■ INFORMATION SUPPLIED ■
»»
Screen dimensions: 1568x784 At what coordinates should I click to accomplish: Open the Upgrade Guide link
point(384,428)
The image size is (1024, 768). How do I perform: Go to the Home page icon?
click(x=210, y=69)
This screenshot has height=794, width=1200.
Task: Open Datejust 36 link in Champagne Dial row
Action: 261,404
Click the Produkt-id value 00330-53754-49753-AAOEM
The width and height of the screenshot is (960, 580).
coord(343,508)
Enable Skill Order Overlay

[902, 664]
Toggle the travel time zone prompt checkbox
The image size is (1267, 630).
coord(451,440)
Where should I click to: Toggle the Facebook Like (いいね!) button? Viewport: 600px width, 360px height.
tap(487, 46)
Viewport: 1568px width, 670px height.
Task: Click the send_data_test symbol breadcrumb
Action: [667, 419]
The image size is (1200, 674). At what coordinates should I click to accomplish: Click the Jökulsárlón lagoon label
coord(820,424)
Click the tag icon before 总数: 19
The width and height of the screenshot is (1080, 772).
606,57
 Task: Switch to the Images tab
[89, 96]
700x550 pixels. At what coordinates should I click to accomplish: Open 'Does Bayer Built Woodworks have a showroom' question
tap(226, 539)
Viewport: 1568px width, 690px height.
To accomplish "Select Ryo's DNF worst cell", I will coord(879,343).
««
■ WORK REQUIRED ■
Rewrite the entries above, replacing every "The image size is" with "The screenshot size is" and leaving everything else unchanged.

■ EXERCISE RESPONSE ■
Screen dimensions: 1568x784 At what coordinates should I click to accomplish: Open the Upgrade Guide link
point(384,428)
The screenshot size is (1024, 768). How do I perform: Go to the Home page icon?
click(x=210, y=69)
This screenshot has height=794, width=1200.
Task: Open Datejust 36 link in Champagne Dial row
Action: 261,404
Click the Produkt-id value 00330-53754-49753-AAOEM
The width and height of the screenshot is (960, 580).
coord(343,508)
Enable Skill Order Overlay

[902, 664]
Toggle the travel time zone prompt checkbox
The screenshot size is (1267, 630).
coord(451,440)
Where should I click to: Toggle the Facebook Like (いいね!) button? Viewport: 600px width, 360px height.
tap(487, 46)
Viewport: 1568px width, 670px height.
Task: Click the send_data_test symbol breadcrumb
Action: [667, 419]
The screenshot size is (1200, 674). At what coordinates should I click to accomplish: Click the Jökulsárlón lagoon label
coord(820,424)
Click the tag icon before 总数: 19
The width and height of the screenshot is (1080, 772).
606,57
 Task: Switch to the Images tab
[89, 96]
700x550 pixels. At what coordinates should I click to accomplish: Open 'Does Bayer Built Woodworks have a showroom' question
tap(226, 539)
Viewport: 1568px width, 690px height.
To accomplish "Select Ryo's DNF worst cell", I will coord(879,343).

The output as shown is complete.